It’s exciting to live in a time where mental health is becoming destigmatized and people are supported and encouraged in getting the help they need. On the other hand, this has amplified the struggle many experience in finding a provider. Finding a qualified therapist with availability who is in network with your insurance is no easy feat, especially right now. Waitlists for new clients are longer than ever before. Sometimes when we need it most, therapy can feel out of reach.
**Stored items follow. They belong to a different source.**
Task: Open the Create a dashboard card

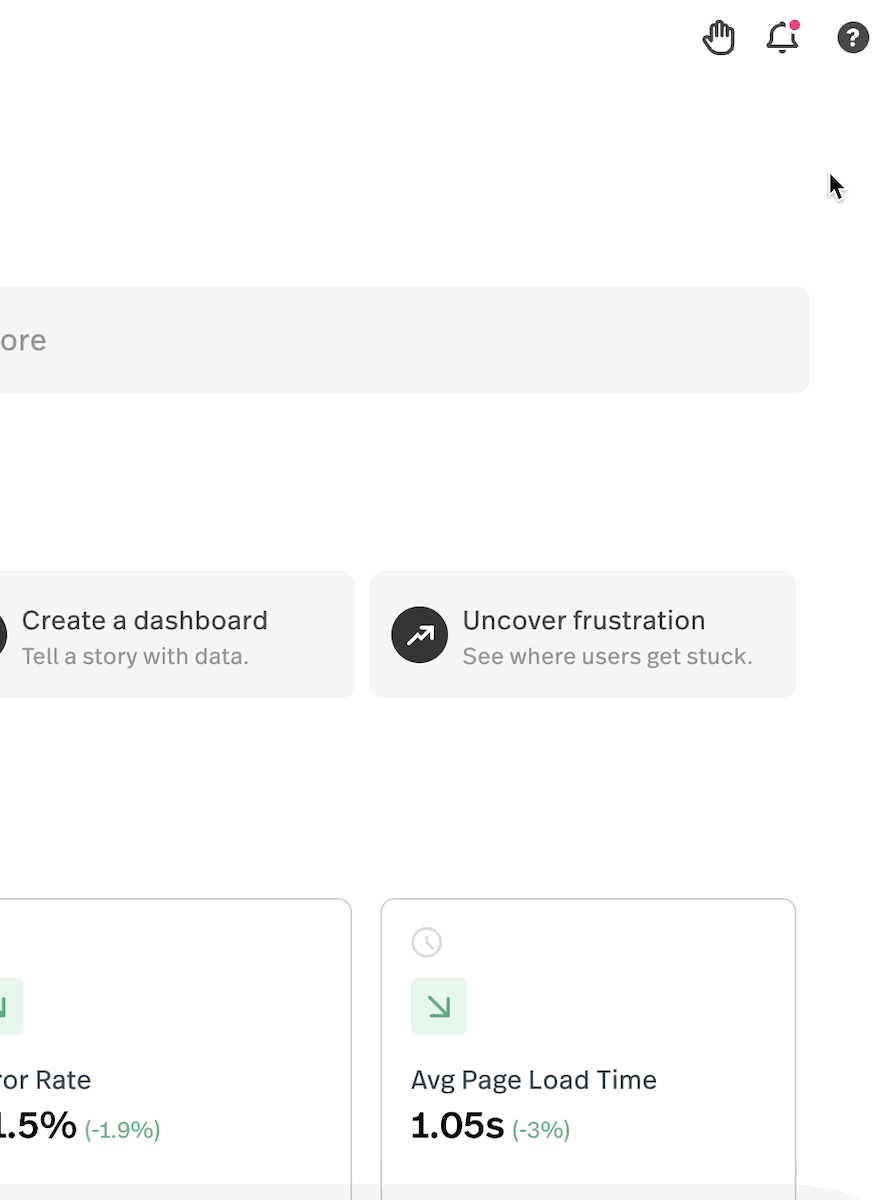Action: pos(176,635)
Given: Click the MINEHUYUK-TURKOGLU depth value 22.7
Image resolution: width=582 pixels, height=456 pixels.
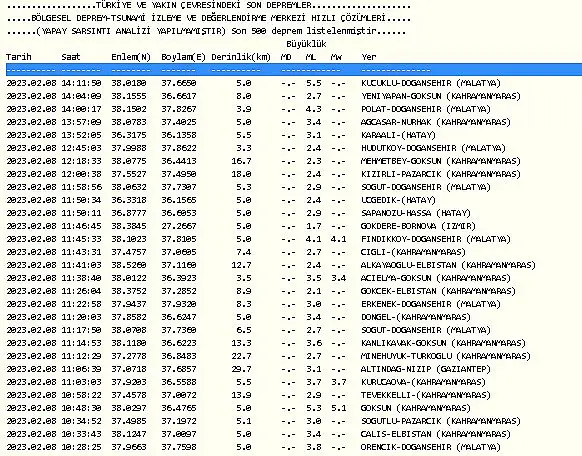Looking at the screenshot, I should tap(241, 356).
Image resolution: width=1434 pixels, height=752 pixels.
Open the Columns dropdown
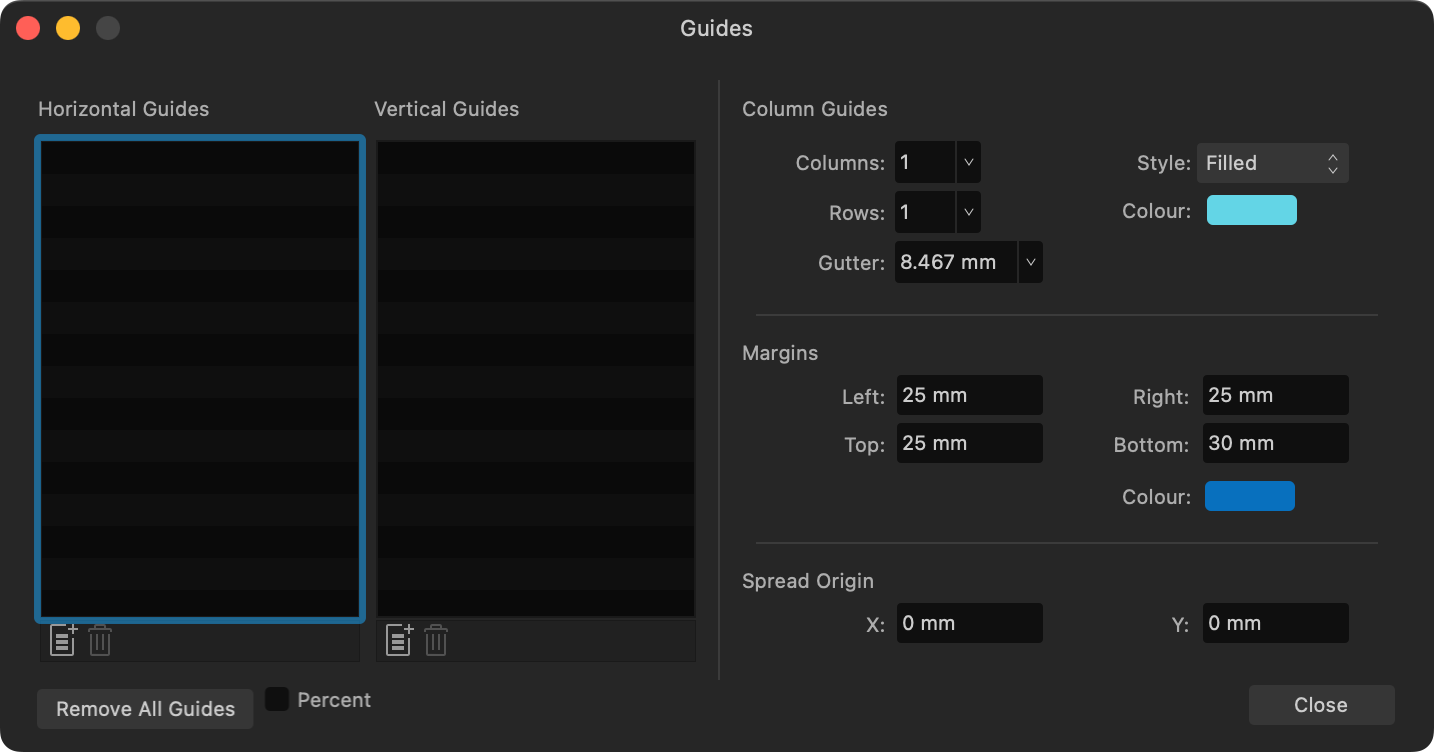click(967, 161)
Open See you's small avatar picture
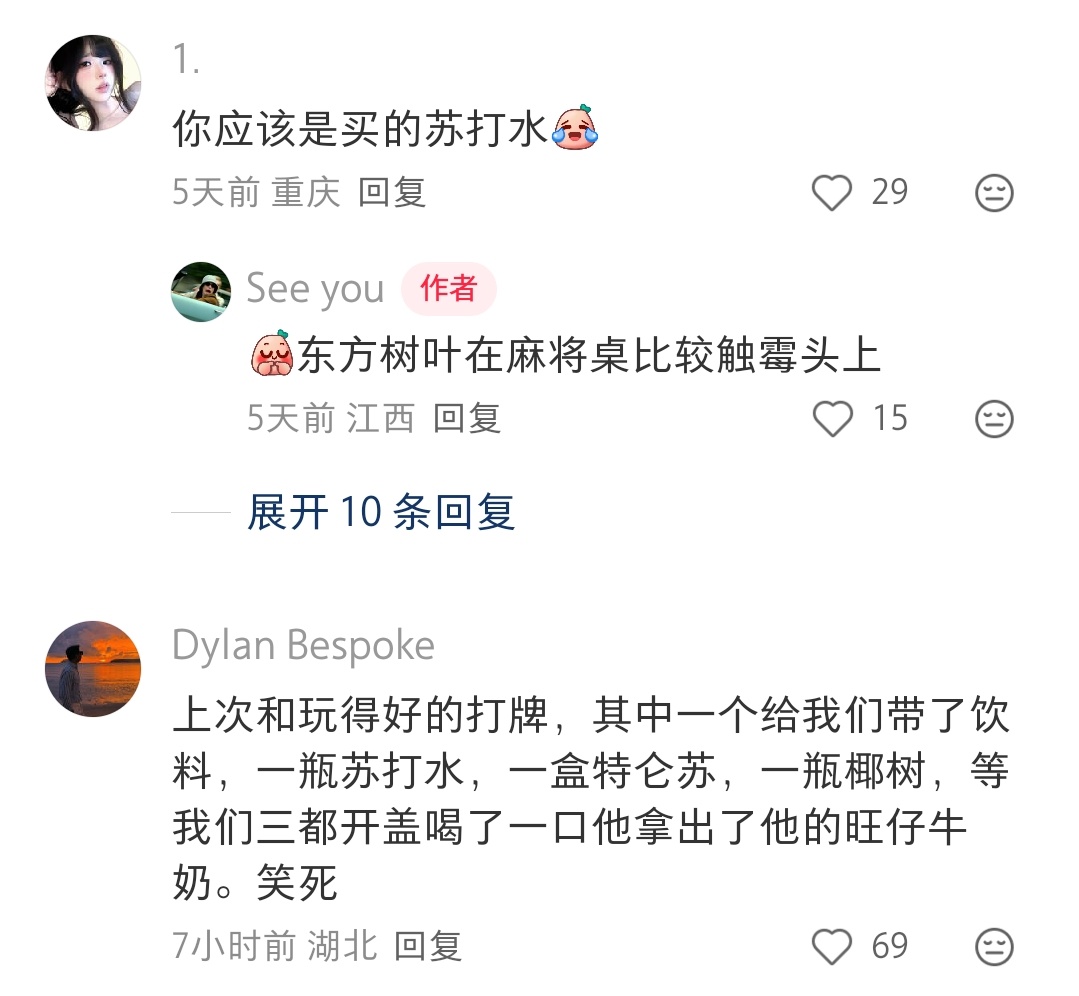The width and height of the screenshot is (1079, 996). click(201, 291)
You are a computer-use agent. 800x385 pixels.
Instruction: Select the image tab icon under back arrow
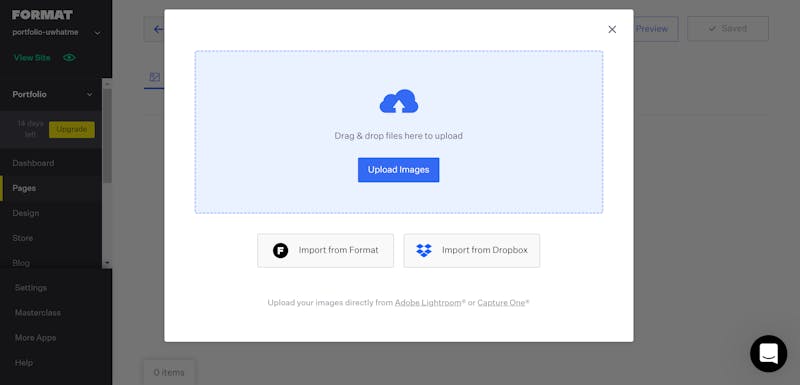point(155,77)
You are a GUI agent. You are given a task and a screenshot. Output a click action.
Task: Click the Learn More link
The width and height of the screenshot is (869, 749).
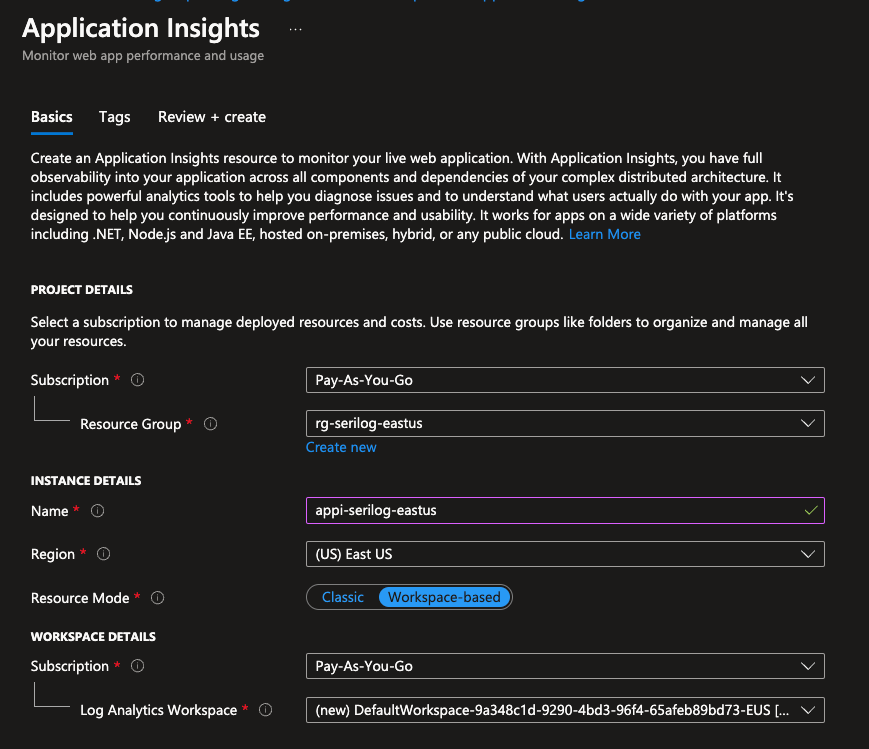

So where do you start? If you plan to utilize insurance, your insurance company can usually provide you with a directory of in network providers. Insurance coverage can vary so make sure you are aware of any out of pocket costs such as deductibles and co-pays. Many providers offer telehealth appointments which can allow you access to therapists outside of your immediate area, but they still must be licensed in the state which you reside. If you don’t have or choose not to utilize insurance, most therapists will offer private pay rates as well. There are also community agencies, like Lakes Center, who are able to offer a sliding fee scale to ensure therapy is accessible and affordable for everyone.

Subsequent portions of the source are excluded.